Videos of free swimming of catsharks (Scyliorhinus canicula) were analysed to give values of swimming speed (units: FL (fish lengths) s−1), stride-length (forward movement in the direction of travel per cycle of body undulation (units: FL) and stride-frequency (units: s−1). Most of the swims (139 of 163, 85%) were at speeds less than 0.545 FL s−1 and were categorized as slow. The rest (24/163, 15%) were categorized as fast. Stride-lengths and stride-frequencies could be evaluated for 115 of the slow swims and 16 of the fast swims. We discuss the fast swim results, but there were so few fast swims that no firm conclusions could be made.
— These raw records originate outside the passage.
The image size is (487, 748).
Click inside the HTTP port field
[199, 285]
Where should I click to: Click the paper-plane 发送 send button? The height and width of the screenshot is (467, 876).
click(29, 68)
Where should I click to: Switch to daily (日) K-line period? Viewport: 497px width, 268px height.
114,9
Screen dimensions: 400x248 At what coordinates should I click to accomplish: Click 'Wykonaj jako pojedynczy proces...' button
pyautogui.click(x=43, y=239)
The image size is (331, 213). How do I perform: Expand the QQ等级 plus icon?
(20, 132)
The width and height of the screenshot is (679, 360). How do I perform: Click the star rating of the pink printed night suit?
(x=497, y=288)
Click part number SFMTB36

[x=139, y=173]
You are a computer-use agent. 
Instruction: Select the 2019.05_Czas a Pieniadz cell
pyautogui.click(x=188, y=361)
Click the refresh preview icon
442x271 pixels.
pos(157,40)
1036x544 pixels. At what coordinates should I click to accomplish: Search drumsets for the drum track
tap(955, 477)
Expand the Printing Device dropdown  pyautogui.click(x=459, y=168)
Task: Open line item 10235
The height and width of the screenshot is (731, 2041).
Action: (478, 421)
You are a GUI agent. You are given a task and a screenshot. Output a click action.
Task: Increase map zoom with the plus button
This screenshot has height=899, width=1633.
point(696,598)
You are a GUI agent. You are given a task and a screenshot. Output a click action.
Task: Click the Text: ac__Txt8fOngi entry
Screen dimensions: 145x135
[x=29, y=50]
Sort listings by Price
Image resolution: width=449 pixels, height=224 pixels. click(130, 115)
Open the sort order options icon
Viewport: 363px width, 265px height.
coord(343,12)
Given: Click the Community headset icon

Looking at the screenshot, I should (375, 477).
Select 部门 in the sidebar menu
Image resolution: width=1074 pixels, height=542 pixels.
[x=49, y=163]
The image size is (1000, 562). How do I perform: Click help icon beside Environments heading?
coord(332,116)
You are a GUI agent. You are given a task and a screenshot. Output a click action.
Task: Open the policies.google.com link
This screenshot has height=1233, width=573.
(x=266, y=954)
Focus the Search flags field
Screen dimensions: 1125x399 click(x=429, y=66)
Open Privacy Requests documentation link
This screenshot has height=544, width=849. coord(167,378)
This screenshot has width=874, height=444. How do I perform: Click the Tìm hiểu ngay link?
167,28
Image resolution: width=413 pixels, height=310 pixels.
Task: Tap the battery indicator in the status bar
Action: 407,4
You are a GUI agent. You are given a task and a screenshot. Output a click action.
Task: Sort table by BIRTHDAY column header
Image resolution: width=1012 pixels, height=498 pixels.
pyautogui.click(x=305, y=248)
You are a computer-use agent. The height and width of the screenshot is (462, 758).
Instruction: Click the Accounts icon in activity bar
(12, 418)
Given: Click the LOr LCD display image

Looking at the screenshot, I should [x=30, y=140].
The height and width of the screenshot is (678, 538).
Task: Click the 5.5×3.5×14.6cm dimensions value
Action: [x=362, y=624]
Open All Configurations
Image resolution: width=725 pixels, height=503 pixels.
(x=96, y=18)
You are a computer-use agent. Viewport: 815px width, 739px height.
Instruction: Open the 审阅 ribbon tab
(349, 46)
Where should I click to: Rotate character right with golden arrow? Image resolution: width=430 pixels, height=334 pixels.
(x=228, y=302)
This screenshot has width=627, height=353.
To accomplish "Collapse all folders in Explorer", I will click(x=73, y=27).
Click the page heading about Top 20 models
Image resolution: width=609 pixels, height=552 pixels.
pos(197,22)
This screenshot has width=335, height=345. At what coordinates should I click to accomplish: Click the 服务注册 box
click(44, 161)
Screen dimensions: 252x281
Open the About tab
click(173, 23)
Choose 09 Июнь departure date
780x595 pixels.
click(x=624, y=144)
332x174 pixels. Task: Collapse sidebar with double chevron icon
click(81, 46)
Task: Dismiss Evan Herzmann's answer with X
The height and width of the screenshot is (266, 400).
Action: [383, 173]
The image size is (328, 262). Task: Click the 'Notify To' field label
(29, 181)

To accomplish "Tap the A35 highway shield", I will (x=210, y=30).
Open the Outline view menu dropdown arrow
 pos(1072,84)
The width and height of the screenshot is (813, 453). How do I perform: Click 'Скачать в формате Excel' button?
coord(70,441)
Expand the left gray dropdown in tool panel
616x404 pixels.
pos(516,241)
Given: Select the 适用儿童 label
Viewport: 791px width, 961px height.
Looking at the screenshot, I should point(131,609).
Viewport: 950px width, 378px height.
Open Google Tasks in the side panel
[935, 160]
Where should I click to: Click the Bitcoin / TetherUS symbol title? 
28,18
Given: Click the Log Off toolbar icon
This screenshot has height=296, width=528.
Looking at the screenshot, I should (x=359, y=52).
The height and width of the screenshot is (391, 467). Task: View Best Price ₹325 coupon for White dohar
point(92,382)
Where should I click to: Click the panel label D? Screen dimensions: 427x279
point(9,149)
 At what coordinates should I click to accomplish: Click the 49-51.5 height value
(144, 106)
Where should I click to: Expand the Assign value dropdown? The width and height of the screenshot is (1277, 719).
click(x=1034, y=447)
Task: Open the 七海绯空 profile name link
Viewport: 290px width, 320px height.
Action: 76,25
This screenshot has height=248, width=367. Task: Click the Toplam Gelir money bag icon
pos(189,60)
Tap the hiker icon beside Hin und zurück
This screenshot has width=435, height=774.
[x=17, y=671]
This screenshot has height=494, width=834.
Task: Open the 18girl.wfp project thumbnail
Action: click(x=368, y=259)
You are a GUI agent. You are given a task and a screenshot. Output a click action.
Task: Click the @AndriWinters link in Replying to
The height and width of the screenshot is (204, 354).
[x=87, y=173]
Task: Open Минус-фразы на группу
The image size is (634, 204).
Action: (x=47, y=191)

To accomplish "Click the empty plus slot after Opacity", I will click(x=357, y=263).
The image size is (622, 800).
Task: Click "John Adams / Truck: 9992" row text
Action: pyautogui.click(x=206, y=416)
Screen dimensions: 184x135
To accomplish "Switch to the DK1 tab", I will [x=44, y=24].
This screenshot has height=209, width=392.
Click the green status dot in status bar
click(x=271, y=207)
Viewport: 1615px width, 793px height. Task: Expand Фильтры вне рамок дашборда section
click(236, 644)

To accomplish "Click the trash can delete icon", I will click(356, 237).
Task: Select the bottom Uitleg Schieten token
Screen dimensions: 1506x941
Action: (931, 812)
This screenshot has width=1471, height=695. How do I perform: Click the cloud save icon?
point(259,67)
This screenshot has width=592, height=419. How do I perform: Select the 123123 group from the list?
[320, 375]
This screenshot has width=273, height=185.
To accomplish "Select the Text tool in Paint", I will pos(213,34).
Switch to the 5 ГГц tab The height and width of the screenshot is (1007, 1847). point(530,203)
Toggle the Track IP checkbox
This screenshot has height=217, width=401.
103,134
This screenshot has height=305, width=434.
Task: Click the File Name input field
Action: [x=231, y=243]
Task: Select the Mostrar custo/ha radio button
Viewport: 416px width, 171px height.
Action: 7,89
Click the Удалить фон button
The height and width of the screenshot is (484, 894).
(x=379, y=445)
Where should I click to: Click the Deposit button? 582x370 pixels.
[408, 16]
As swim speed increased during slow swims, there was a strong increase stride-length [slope 0.965, P < 0.0001)] and a small increase in stride-frequency. Most stride-frequencies (70/115, 61%) were in the range 0.68–0.88 s−1. Previous experiments on red muscle isolated of catshark showed that in this range of frequencies of sinusoidal movement, high power was produced at high efficiency (Curtin and Woledge b). Lower frequencies gave less power and at higher frequencies the efficiency of energy conversion was lower. Thus, we conclude that during routine swimming catsharks choose a swimming speed that optimizes red muscle performance in terms of power and efficiency.